** Directions **
Restate each entry word for word, leaving nothing out.

Segment Start: Task data

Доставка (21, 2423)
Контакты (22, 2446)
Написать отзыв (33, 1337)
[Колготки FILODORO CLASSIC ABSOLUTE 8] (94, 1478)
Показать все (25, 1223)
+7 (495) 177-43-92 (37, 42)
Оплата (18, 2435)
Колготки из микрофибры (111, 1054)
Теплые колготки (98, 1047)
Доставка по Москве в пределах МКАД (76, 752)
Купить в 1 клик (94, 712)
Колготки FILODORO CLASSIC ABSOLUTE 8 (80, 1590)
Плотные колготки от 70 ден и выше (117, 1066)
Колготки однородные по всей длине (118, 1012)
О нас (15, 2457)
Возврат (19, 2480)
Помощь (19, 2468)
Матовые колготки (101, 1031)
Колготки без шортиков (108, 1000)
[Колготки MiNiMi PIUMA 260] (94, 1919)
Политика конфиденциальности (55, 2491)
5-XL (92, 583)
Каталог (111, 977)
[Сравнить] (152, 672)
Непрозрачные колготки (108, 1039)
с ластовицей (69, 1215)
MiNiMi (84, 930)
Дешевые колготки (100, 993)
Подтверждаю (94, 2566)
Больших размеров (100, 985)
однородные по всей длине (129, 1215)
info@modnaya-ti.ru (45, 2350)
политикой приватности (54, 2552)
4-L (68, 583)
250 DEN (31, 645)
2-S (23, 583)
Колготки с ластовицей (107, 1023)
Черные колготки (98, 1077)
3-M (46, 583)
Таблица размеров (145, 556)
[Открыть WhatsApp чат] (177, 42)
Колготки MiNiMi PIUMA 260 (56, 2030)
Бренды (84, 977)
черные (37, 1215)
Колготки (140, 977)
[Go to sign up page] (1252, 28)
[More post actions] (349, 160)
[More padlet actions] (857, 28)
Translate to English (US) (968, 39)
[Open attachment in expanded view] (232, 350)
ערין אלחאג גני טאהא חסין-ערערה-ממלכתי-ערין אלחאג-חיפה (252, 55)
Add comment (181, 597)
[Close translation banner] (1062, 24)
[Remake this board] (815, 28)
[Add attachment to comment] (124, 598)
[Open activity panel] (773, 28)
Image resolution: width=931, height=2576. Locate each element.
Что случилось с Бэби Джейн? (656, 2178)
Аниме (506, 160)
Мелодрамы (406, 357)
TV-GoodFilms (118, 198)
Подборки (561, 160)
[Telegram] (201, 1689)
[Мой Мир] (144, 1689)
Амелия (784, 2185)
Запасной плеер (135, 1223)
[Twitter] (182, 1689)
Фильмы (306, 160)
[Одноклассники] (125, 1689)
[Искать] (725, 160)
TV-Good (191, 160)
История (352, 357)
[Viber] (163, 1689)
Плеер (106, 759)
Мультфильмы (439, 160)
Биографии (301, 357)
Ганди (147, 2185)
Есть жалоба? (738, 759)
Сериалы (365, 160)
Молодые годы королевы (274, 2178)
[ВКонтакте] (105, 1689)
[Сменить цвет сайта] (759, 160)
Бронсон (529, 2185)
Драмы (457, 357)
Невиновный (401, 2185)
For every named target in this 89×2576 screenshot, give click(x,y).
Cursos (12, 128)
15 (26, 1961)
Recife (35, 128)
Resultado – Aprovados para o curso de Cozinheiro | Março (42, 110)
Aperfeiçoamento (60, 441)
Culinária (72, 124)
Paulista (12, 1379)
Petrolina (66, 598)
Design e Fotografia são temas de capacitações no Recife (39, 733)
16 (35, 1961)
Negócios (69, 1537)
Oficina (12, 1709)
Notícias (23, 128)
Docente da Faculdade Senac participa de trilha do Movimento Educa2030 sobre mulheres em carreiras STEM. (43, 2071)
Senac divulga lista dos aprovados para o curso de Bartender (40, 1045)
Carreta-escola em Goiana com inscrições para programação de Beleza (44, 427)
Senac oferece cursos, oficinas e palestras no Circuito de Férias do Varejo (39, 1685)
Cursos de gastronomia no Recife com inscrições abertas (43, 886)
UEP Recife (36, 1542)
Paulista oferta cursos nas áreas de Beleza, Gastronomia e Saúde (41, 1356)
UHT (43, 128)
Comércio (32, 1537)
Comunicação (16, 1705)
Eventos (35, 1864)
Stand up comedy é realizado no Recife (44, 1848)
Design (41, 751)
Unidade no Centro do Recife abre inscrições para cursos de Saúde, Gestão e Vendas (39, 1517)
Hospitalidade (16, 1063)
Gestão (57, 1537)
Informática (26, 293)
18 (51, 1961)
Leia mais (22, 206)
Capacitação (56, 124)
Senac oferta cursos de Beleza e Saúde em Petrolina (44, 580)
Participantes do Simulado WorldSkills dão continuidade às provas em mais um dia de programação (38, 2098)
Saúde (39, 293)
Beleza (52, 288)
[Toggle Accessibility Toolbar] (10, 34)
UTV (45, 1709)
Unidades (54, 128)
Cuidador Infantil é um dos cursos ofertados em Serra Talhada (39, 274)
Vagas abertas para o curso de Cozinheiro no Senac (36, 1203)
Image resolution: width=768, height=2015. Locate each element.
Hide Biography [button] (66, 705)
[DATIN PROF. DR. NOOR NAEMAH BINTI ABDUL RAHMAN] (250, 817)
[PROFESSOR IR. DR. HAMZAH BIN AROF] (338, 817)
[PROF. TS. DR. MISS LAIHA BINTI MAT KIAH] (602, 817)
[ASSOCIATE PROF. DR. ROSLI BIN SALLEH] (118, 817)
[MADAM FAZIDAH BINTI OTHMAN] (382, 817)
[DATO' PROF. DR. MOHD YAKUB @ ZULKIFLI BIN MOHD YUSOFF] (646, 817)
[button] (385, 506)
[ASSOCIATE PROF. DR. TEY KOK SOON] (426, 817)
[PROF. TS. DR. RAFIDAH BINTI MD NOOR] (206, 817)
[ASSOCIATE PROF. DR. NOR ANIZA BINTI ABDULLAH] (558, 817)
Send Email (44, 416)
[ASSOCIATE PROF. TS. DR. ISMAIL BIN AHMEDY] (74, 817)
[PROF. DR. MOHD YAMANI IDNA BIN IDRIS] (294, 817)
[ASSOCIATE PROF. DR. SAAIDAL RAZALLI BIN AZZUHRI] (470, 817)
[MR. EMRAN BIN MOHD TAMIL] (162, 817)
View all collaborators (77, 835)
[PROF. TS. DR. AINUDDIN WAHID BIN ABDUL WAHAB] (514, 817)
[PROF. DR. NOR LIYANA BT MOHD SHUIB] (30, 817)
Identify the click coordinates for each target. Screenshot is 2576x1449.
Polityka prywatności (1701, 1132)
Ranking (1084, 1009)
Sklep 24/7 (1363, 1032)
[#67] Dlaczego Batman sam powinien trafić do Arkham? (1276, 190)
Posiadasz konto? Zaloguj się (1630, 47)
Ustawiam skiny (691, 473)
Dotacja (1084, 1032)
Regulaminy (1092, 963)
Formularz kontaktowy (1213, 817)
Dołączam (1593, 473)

Segment End: Task data

** Exercise answer **
Доставка (21, 2423)
Контакты (22, 2446)
Написать отзыв (33, 1337)
[Колготки FILODORO CLASSIC ABSOLUTE 8] (94, 1478)
Показать все (25, 1223)
+7 (495) 177-43-92 (37, 42)
Оплата (18, 2435)
Колготки из микрофибры (111, 1054)
Теплые колготки (98, 1047)
Доставка по Москве в пределах МКАД (76, 752)
Купить в 1 клик (94, 712)
Колготки FILODORO CLASSIC ABSOLUTE 8 (80, 1590)
Плотные колготки от 70 ден и выше (117, 1066)
Колготки однородные по всей длине (118, 1012)
О нас (15, 2457)
Возврат (19, 2480)
Помощь (19, 2468)
Матовые колготки (101, 1031)
Колготки без шортиков (108, 1000)
[Колготки MiNiMi PIUMA 260] (94, 1919)
Политика конфиденциальности (55, 2491)
5-XL (92, 583)
Каталог (111, 977)
[Сравнить] (152, 672)
Непрозрачные колготки (108, 1039)
с ластовицей (69, 1215)
MiNiMi (84, 930)
Дешевые колготки (100, 993)
Подтверждаю (94, 2566)
Больших размеров (100, 985)
однородные по всей длине (129, 1215)
info@modnaya-ti.ru (45, 2350)
политикой приватности (54, 2552)
4-L (68, 583)
250 DEN (31, 645)
2-S (23, 583)
Колготки с ластовицей (107, 1023)
Черные колготки (98, 1077)
3-M (46, 583)
Таблица размеров (145, 556)
[Открыть WhatsApp чат] (177, 42)
Колготки MiNiMi PIUMA 260 (56, 2030)
Бренды (84, 977)
черные (37, 1215)
Колготки (140, 977)
[Go to sign up page] (1252, 28)
[More post actions] (349, 160)
[More padlet actions] (857, 28)
Translate to English (US) (968, 39)
[Open attachment in expanded view] (232, 350)
ערין אלחאג גני טאהא חסין-ערערה-ממלכתי-ערין אלחאג-חיפה (252, 55)
Add comment (181, 597)
[Close translation banner] (1062, 24)
[Remake this board] (815, 28)
[Add attachment to comment] (124, 598)
[Open activity panel] (773, 28)
Image resolution: width=931, height=2576. Locate each element.
Что случилось с Бэби Джейн? (656, 2178)
Аниме (506, 160)
Мелодрамы (406, 357)
TV-GoodFilms (118, 198)
Подборки (561, 160)
[Telegram] (201, 1689)
[Мой Мир] (144, 1689)
Амелия (784, 2185)
Запасной плеер (135, 1223)
[Twitter] (182, 1689)
Фильмы (306, 160)
[Одноклассники] (125, 1689)
[Искать] (725, 160)
TV-Good (191, 160)
История (352, 357)
[Viber] (163, 1689)
Плеер (106, 759)
Мультфильмы (439, 160)
Биографии (301, 357)
Ганди (147, 2185)
Есть жалоба? (738, 759)
Сериалы (365, 160)
Молодые годы королевы (274, 2178)
[ВКонтакте] (105, 1689)
[Сменить цвет сайта] (759, 160)
Бронсон (529, 2185)
Драмы (457, 357)
Невиновный (401, 2185)
For every named target in this 89×2576 screenshot, give click(x,y).
Cursos (12, 128)
15 (26, 1961)
Recife (35, 128)
Resultado – Aprovados para o curso de Cozinheiro | Março (42, 110)
Aperfeiçoamento (60, 441)
Culinária (72, 124)
Paulista (12, 1379)
Petrolina (66, 598)
Design e Fotografia são temas de capacitações no Recife (39, 733)
16 (35, 1961)
Negócios (69, 1537)
Oficina (12, 1709)
Notícias (23, 128)
Docente da Faculdade Senac participa de trilha do Movimento Educa2030 sobre mulheres em carreiras STEM. (43, 2071)
Senac divulga lista dos aprovados para o curso de Bartender (40, 1045)
Carreta-escola em Goiana com inscrições para programação de Beleza (44, 427)
Senac oferece cursos, oficinas e palestras no Circuito de Férias do Varejo (39, 1685)
Cursos de gastronomia no Recife com inscrições abertas (43, 886)
UEP Recife (36, 1542)
Paulista oferta cursos nas áreas de Beleza, Gastronomia e Saúde (41, 1356)
UHT (43, 128)
Comércio (32, 1537)
Comunicação (16, 1705)
Eventos (35, 1864)
Stand up comedy é realizado no Recife (44, 1848)
Design (41, 751)
Unidade no Centro do Recife abre inscrições para cursos de Saúde, Gestão e Vendas (39, 1517)
Hospitalidade (16, 1063)
Gestão (57, 1537)
Informática (26, 293)
18 (51, 1961)
Leia mais (22, 206)
Capacitação (56, 124)
Senac oferta cursos de Beleza e Saúde em Petrolina (44, 580)
Participantes do Simulado WorldSkills dão continuidade às provas em mais um dia de programação (38, 2098)
Saúde (39, 293)
Beleza (52, 288)
[Toggle Accessibility Toolbar] (10, 34)
UTV (45, 1709)
Unidades (54, 128)
Cuidador Infantil é um dos cursos ofertados em Serra Talhada (39, 274)
Vagas abertas para o curso de Cozinheiro no Senac (36, 1203)
Image resolution: width=768, height=2015. Locate each element.
Hide Biography [button] (66, 705)
[DATIN PROF. DR. NOOR NAEMAH BINTI ABDUL RAHMAN] (250, 817)
[PROFESSOR IR. DR. HAMZAH BIN AROF] (338, 817)
[PROF. TS. DR. MISS LAIHA BINTI MAT KIAH] (602, 817)
[ASSOCIATE PROF. DR. ROSLI BIN SALLEH] (118, 817)
[MADAM FAZIDAH BINTI OTHMAN] (382, 817)
[DATO' PROF. DR. MOHD YAKUB @ ZULKIFLI BIN MOHD YUSOFF] (646, 817)
[button] (385, 506)
[ASSOCIATE PROF. DR. TEY KOK SOON] (426, 817)
[PROF. TS. DR. RAFIDAH BINTI MD NOOR] (206, 817)
[ASSOCIATE PROF. DR. NOR ANIZA BINTI ABDULLAH] (558, 817)
Send Email (44, 416)
[ASSOCIATE PROF. TS. DR. ISMAIL BIN AHMEDY] (74, 817)
[PROF. DR. MOHD YAMANI IDNA BIN IDRIS] (294, 817)
[ASSOCIATE PROF. DR. SAAIDAL RAZALLI BIN AZZUHRI] (470, 817)
[MR. EMRAN BIN MOHD TAMIL] (162, 817)
View all collaborators (77, 835)
[PROF. TS. DR. AINUDDIN WAHID BIN ABDUL WAHAB] (514, 817)
[PROF. DR. NOR LIYANA BT MOHD SHUIB] (30, 817)
Identify the click coordinates for each target. Screenshot is 2576x1449.
Polityka prywatności (1701, 1132)
Ranking (1084, 1009)
Sklep 24/7 (1363, 1032)
[#67] Dlaczego Batman sam powinien trafić do Arkham? (1276, 190)
Posiadasz konto? Zaloguj się (1630, 47)
Ustawiam skiny (691, 473)
Dotacja (1084, 1032)
Regulaminy (1092, 963)
Formularz kontaktowy (1213, 817)
Dołączam (1593, 473)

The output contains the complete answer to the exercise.